Novel Outage-Aware NOMA Protocol for Secrecy Fairness Maximization Among Untrusted Users

TL;DR

This paper introduces a new secure NOMA protocol that enhances secrecy fairness among untrusted users by optimizing power allocation and decoding order, with analytical and numerical validation of its effectiveness.

Contribution

A novel QoS-aware secure NOMA protocol with a new decoding order and optimized power allocation to maximize secrecy fairness among untrusted users.

Findings

Achieved approximately 55% to 69% performance gain over fixed and individual optimal power allocations.

Derived closed-form expressions for outage probabilities and optimal power allocation.

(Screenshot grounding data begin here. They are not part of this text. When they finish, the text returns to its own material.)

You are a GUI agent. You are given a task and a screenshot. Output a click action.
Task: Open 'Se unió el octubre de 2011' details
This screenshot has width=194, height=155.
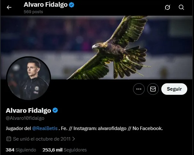(42, 139)
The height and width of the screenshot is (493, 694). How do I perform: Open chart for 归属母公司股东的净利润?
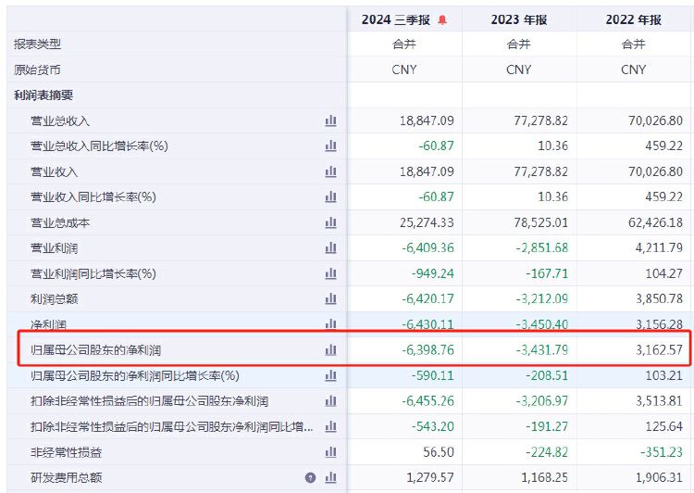coord(330,350)
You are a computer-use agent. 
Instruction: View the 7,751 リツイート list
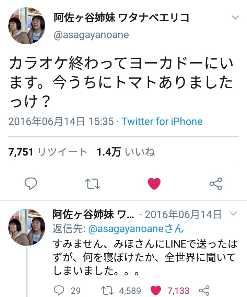point(48,152)
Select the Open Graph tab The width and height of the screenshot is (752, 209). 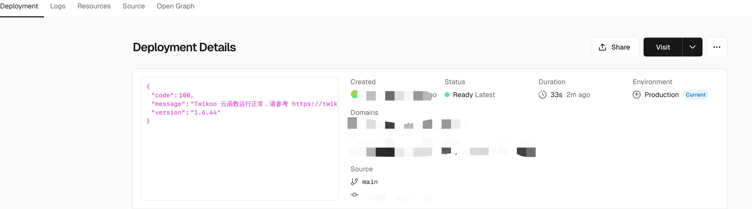[x=175, y=6]
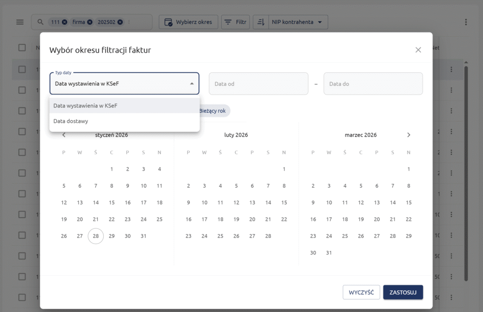Tick the first invoice row checkbox
Viewport: 483px width, 312px height.
click(22, 69)
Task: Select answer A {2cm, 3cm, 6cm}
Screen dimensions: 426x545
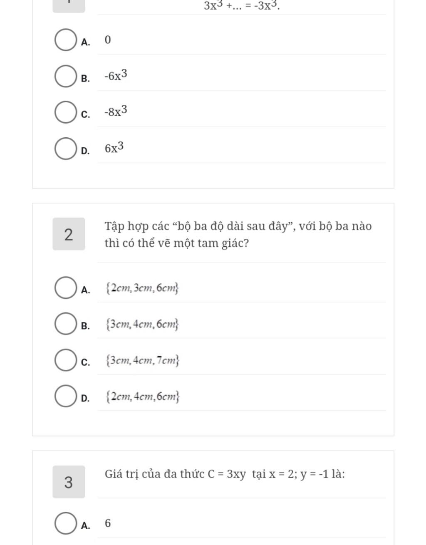Action: (65, 288)
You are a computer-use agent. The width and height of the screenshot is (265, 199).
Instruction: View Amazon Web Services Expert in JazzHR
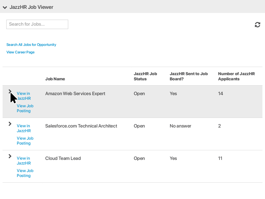pyautogui.click(x=24, y=96)
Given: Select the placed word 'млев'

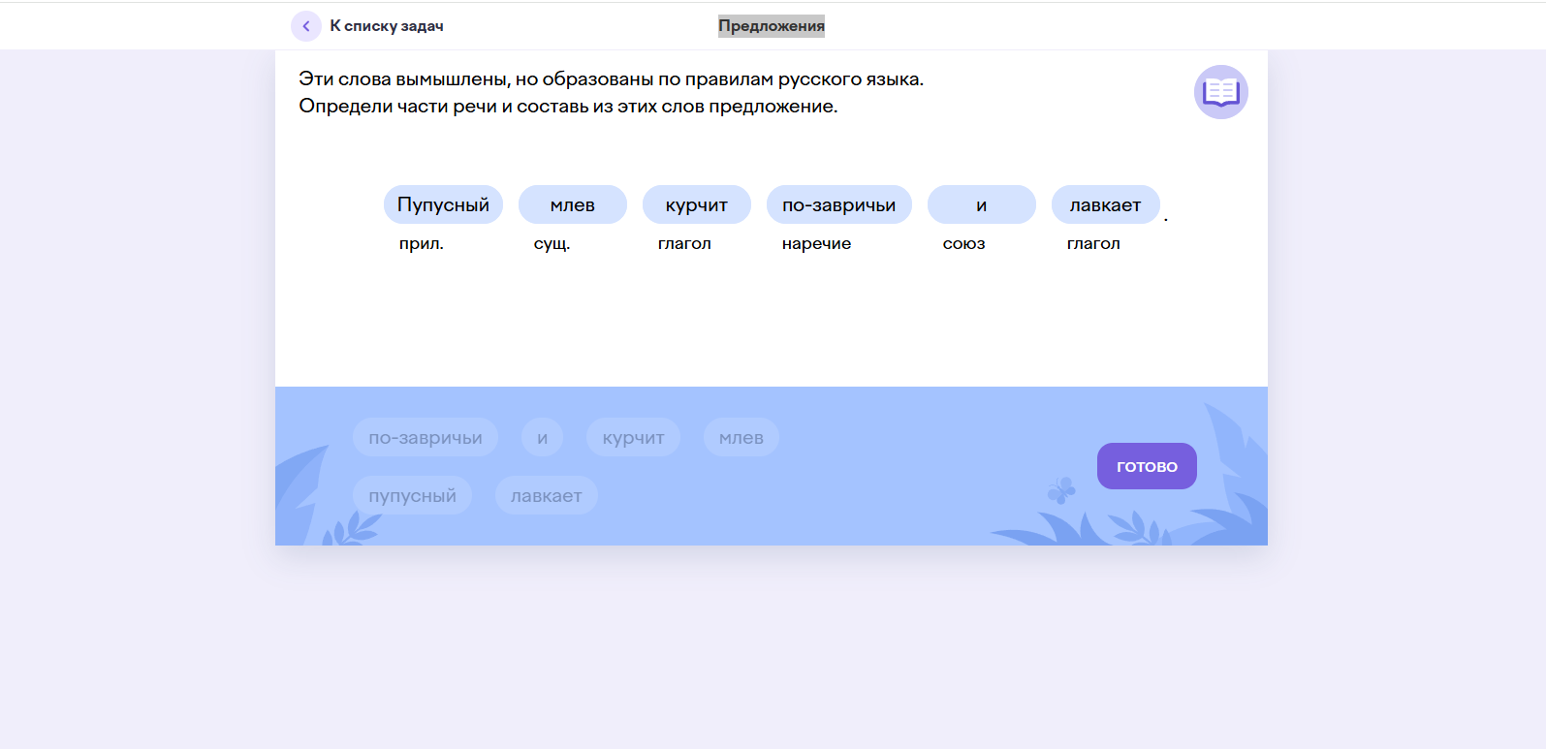Looking at the screenshot, I should click(572, 204).
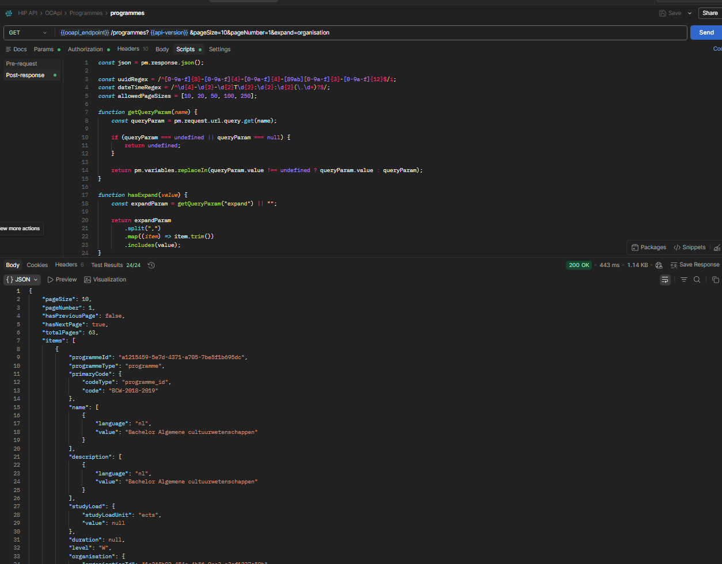The image size is (722, 564).
Task: Click into the request URL field
Action: (x=370, y=33)
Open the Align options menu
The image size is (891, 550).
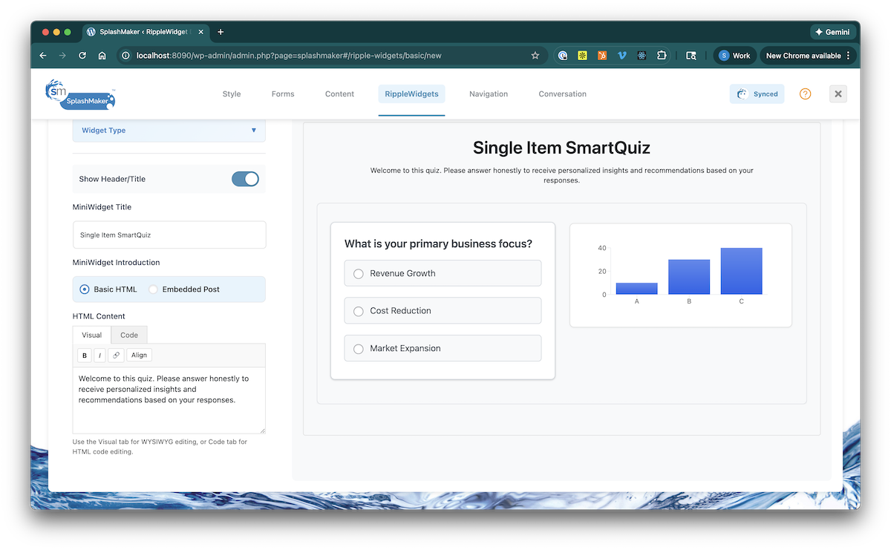139,356
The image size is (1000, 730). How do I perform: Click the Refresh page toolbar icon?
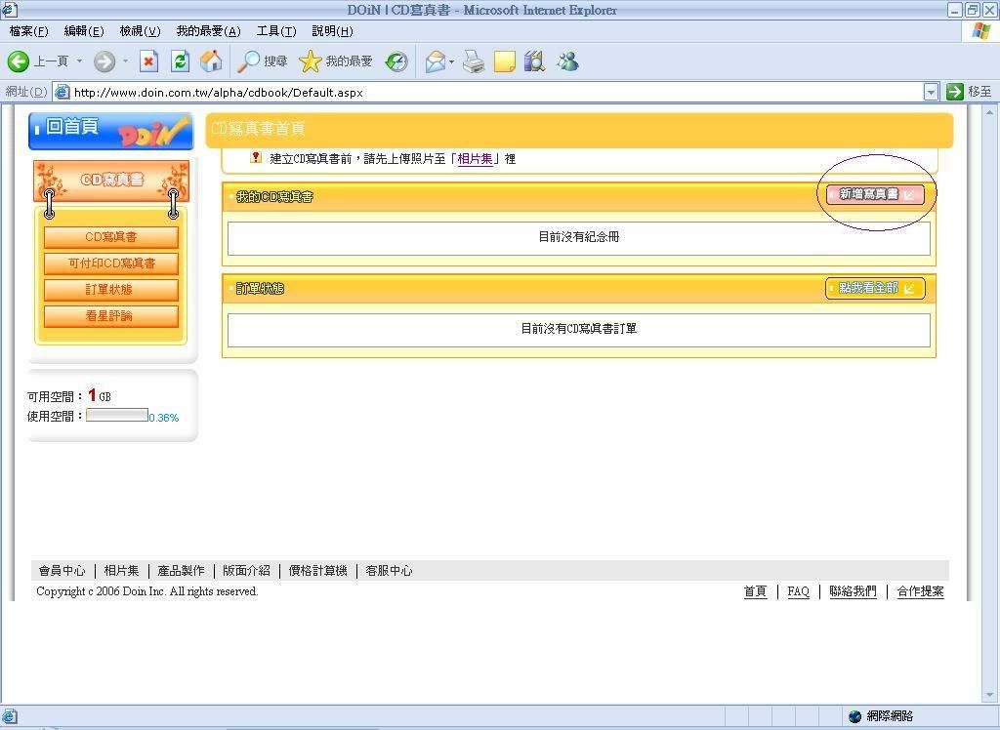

Provided analytical insights into the tradeoff between secrecy fairness and QoS demands.

Abstract

Observing the significance of spectrally-efficient secure non-orthogonal multiple access (NOMA), this paper proposes a novel quality of service (QoS) aware secure NOMA protocol that maximizes secrecy fairness among untrusted users. Considering a base station (BS) and two users, a novel decoding order is designed that provides security to both users. With the objective of ensuring secrecy fairness between users, while satisfying their QoS requirements under BS transmit power budget constraint, we explore the problem of minimizing the maximum secrecy outage probability (SOP). Closed-form expression of pair outage probability (POP) and optimal power allocation (PA) minimizing POP are obtained. To analyze secrecy performance, analytical expressions of SOP for both users are derived, and individual SOP minimization problems are solved using concept of generalized-convexity. High signal-to-noise ratio approximation of SOP and asymptotically optimized solution minimizing this approximation is also found. Furthermore, a global-optimal solution from secrecy fairness standpoint is obtained at low computational complexity, and tight approximation is derived to get analytical insights. Numerical results present useful insights on globally optimized PA which ensure secrecy fairness and provide performance gain of about 55.12%, 69.30%, and 19.11%, respectively, compared to fixed PA and individual users' optimal PAs. Finally, a tradeoff between secrecy fairness performance and QoS demands is presented.